- _EXERCISE OBJECTIVE_
Please repeat exactly the lines from the one containing "1124x510 pixels." through the last line of the records, both included, and nothing else, leaving out any pictures.

Stored data entries:
+ + +
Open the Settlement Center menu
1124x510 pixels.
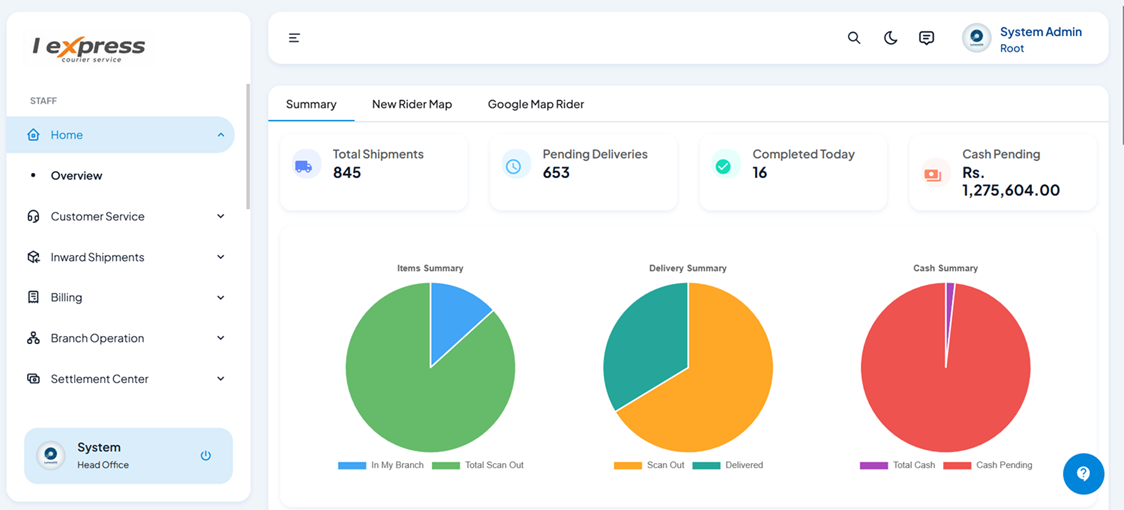click(100, 379)
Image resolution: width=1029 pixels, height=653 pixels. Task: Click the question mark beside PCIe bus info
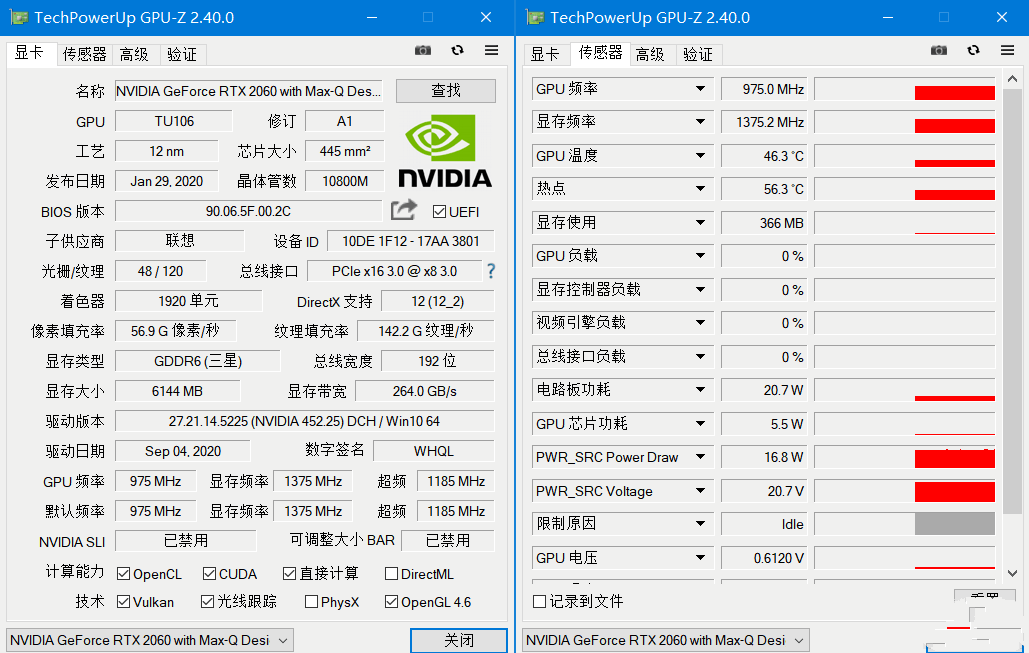[489, 270]
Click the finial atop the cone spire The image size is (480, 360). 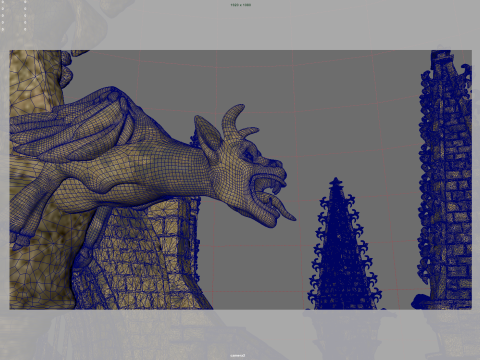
+ + +
- _REPLY TO THE EXERCISE_
1124x510 pixels.
click(100, 379)
Image resolution: width=1029 pixels, height=653 pixels. Task: Click the question mark beside PCIe bus info
[489, 270]
Click the finial atop the cone spire The image size is (480, 360). 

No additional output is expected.